▶ [YOUR INSTRUCTIONS]: All records that follow are to be output exactly.

▶ [THE DATA]:
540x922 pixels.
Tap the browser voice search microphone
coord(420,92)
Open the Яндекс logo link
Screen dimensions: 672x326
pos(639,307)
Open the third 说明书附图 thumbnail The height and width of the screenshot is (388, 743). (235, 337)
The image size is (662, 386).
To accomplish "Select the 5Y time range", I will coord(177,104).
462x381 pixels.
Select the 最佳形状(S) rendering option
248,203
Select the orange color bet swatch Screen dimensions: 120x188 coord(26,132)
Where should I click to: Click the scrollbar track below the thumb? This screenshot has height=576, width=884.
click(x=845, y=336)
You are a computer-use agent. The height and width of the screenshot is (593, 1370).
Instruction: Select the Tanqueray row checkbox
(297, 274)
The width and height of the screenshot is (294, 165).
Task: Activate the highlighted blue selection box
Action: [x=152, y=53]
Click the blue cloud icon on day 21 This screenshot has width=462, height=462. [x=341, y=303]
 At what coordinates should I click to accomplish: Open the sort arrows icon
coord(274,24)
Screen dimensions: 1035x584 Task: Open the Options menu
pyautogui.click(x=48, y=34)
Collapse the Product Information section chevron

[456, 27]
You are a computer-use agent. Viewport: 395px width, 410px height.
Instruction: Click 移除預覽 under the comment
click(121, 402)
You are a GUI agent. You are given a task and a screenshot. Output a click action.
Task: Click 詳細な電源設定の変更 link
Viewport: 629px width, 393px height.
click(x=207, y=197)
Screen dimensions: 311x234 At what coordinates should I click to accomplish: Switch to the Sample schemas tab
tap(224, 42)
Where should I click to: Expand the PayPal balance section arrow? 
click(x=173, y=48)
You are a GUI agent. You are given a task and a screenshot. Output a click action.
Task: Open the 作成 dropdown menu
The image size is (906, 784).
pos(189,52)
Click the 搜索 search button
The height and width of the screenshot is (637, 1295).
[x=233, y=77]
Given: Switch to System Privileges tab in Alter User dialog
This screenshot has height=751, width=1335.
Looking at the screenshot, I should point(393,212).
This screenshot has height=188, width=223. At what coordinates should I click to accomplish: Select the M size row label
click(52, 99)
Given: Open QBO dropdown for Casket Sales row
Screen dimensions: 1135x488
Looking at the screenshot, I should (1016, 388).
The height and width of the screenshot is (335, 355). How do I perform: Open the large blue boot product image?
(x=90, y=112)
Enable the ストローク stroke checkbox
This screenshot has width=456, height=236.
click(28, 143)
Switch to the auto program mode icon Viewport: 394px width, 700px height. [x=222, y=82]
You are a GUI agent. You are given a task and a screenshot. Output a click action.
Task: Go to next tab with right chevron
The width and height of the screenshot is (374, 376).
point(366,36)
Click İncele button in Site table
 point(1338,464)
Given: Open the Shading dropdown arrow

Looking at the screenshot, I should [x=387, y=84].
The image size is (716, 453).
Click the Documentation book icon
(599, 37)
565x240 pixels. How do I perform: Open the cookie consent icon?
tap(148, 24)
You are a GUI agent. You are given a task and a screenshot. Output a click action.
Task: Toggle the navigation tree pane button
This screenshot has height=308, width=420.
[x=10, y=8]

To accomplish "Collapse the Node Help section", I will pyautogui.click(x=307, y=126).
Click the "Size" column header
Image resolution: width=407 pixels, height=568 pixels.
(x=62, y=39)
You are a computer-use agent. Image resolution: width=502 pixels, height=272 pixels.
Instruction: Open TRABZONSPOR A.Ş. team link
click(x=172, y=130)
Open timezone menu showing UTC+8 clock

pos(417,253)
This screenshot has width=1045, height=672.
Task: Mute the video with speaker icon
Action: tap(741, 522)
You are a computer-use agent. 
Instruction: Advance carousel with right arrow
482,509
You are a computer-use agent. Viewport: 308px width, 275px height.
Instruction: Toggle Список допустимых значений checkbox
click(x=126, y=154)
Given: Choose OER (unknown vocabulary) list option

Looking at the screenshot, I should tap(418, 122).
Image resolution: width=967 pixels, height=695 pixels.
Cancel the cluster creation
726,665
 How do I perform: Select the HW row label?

▶ [TASK RESULT]:
540x922 pixels.
Tap the browser voice search microphone
coord(420,92)
Open the Яндекс logo link
Screen dimensions: 672x326
pos(639,307)
Open the third 说明书附图 thumbnail The height and width of the screenshot is (388, 743). (235, 337)
The image size is (662, 386).
To accomplish "Select the 5Y time range", I will coord(177,104).
462x381 pixels.
Select the 最佳形状(S) rendering option
248,203
Select the orange color bet swatch Screen dimensions: 120x188 coord(26,132)
Where should I click to: Click the scrollbar track below the thumb? This screenshot has height=576, width=884.
click(x=845, y=336)
You are a computer-use agent. The height and width of the screenshot is (593, 1370).
Instruction: Select the Tanqueray row checkbox
(297, 274)
The width and height of the screenshot is (294, 165).
Task: Activate the highlighted blue selection box
Action: [x=152, y=53]
Click the blue cloud icon on day 21 This screenshot has width=462, height=462. [x=341, y=303]
 At what coordinates should I click to accomplish: Open the sort arrows icon
coord(274,24)
Screen dimensions: 1035x584 Task: Open the Options menu
pyautogui.click(x=48, y=34)
Collapse the Product Information section chevron

[456, 27]
You are a computer-use agent. Viewport: 395px width, 410px height.
Instruction: Click 移除預覽 under the comment
click(121, 402)
You are a GUI agent. You are given a task and a screenshot. Output a click action.
Task: Click 詳細な電源設定の変更 link
Viewport: 629px width, 393px height.
click(x=207, y=197)
Screen dimensions: 311x234 At what coordinates should I click to accomplish: Switch to the Sample schemas tab
tap(224, 42)
Where should I click to: Expand the PayPal balance section arrow? 
click(x=173, y=48)
You are a GUI agent. You are given a task and a screenshot. Output a click action.
Task: Open the 作成 dropdown menu
The image size is (906, 784).
pos(189,52)
Click the 搜索 search button
The height and width of the screenshot is (637, 1295).
[x=233, y=77]
Given: Switch to System Privileges tab in Alter User dialog
This screenshot has height=751, width=1335.
Looking at the screenshot, I should point(393,212).
This screenshot has height=188, width=223. At what coordinates should I click to accomplish: Select the M size row label
click(52, 99)
Given: Open QBO dropdown for Casket Sales row
Screen dimensions: 1135x488
Looking at the screenshot, I should (1016, 388).
The height and width of the screenshot is (335, 355). How do I perform: Open the large blue boot product image?
(x=90, y=112)
Enable the ストローク stroke checkbox
This screenshot has width=456, height=236.
click(28, 143)
Switch to the auto program mode icon Viewport: 394px width, 700px height. [x=222, y=82]
You are a GUI agent. You are given a task and a screenshot. Output a click action.
Task: Go to next tab with right chevron
The width and height of the screenshot is (374, 376).
point(366,36)
Click İncele button in Site table
 point(1338,464)
Given: Open the Shading dropdown arrow

Looking at the screenshot, I should [x=387, y=84].
The image size is (716, 453).
Click the Documentation book icon
(599, 37)
565x240 pixels. How do I perform: Open the cookie consent icon?
tap(148, 24)
You are a GUI agent. You are given a task and a screenshot. Output a click action.
Task: Toggle the navigation tree pane button
This screenshot has height=308, width=420.
[x=10, y=8]

To accomplish "Collapse the Node Help section", I will pyautogui.click(x=307, y=126).
Click the "Size" column header
Image resolution: width=407 pixels, height=568 pixels.
(x=62, y=39)
You are a computer-use agent. Image resolution: width=502 pixels, height=272 pixels.
Instruction: Open TRABZONSPOR A.Ş. team link
click(x=172, y=130)
Open timezone menu showing UTC+8 clock

pos(417,253)
This screenshot has width=1045, height=672.
Task: Mute the video with speaker icon
Action: tap(741, 522)
You are a computer-use agent. 
Instruction: Advance carousel with right arrow
482,509
You are a computer-use agent. Viewport: 308px width, 275px height.
Instruction: Toggle Список допустимых значений checkbox
click(x=126, y=154)
Given: Choose OER (unknown vocabulary) list option

Looking at the screenshot, I should tap(418, 122).
Image resolution: width=967 pixels, height=695 pixels.
Cancel the cluster creation
726,665
 How do I perform: Select the HW row label?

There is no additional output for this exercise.